Out of the ashes of the fallen Halo movie comes Blomkamp’s District 9, a dramatic expansion on his previous attention-garnering short film Alive In Joburg. This is Blomkamp’s first real feature film, and it’s certainly a doozy. Borne of his experience in the segregated South African city of Johannesburg, District 9 acts as a reflection on the country’s past history of apartheid, projected forward about twenty or thirty years into the future, as migrant aliens have taken residence in the film’s namesake, a government controlled slum, not at all dissimilar to those still found all over South Africa at the moment. It’s interesting to note that there’s nothing made of the fact that nobody makes anything of the repetition of history here, but then perhaps that’s summed up in the words of one passerby: “We could understand it if they were maybe from another country, but they’re not even from this planet, you know?”
Initially, the film much resembles the short – documentary-esque, following a team of immigration officers charged with the task of forcing eviction on the shanty-town aliens, with much of the exposition taking the form of archival news footage and interviews. But this element gradually segues into nonexistence and the film becomes a more traditional dramatic narrative, here and there interspersed with interviews of past colleagues of the main character Wikus Van Der Merwe, who regard him as a ‘traitor.’ Here, Blomkamp adopts a dusty, muddy and broken down mise-en-scene, which is carried over even in the segments set in the MNU underground facilities. His use of handheld cinematography compliments this well, and unlike certain films of previous years, there is a real sense of composition to most of the shots – and, hanging ever-present in most of the outside photography, there’s the derelict alien ship behind it all – a weird, idiosyncratic mass that takes up most of the skyline above the cityscape.
There’s a little of the earlier Peter Jackson here as well – the film doesn’t refrain from splattering the camera every so often and especially in the last half-hour with the entrails of some poor soul, split in two by the alien weapons that so much of the plot centers around. But, unlike Snyder’s fluffy masochism (thanks Glenn), here this doesn’t feel hokey – particularly because it isn’t forcing itself onto a prior source material, but also because it fits well within the context of these things being alien weapons, and you could see the reason why the Warlord character Mambo and the South African government would hunger so for the ability to use them. You never really get the feeling that Blomkamp is some schlocky closet gore-hound.
And, I’m not sure that I’d agree with Roger Ebert that this is a space-opera simply because the third act is more kinetic than the previous two – that’s not to say that space-operas can’t be potent ground for social allegories, but I don’t really see how that fits, here.
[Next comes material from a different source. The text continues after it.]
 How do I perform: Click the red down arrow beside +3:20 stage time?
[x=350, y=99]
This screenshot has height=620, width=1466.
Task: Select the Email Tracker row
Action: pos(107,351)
The label ‘space-opera’ implies an operatic story, which this film just isn’t. But, never mind. Myself, I’m already wondering what else Blomkamp has planned. While in certain places it becomes obvious that this is Blomkamp’s first film – in particular a moment in the last third, which reuses an exchange oft-found, “Just go,” “I won’t leave without you,” and so on almost word for word – it also indicates him as someone to keep an eye on, in much the same way as Moon did for Duncan Jones, earlier in the year.
Also, I rarely comment on the work of the actors in a film, but here an exception is needed. It’s hard to believe that this is Sharlto Copley’s first real role as an actor – the character of van der Merwe (the surname itself a common pejorative for Afrikaners) is wonderfully crafted, and his slow descent – or ascent, either way works – from a middling twitchy government bureaucrat who initially has no real problem at all ordering the roasting of a dozen of the alien’s eggs into a claw-handed prawn (the slang-term coined by the Nigerian gangsters who populate District 9, given the aliens resemblance to, well, giant lobsters) fugitive and fighter is astounding. And, even more so when you realize that most of the film prior to his ingesting the alien fluid is improvised, so he says:
“Basically, him and Teri [Tatchell, the screenplay’s co-writer] had a script, a structured story. So a scene would take place by Neill going these are the 2, 3, 4 things that have to happen, these are the beats in the scene, then I would improv around that. It was certain constraints as we went along. Continuity would become an issue, physical continuity once I’d committed to a decision. Especially that pre-transformation stuff was incredibly loose.”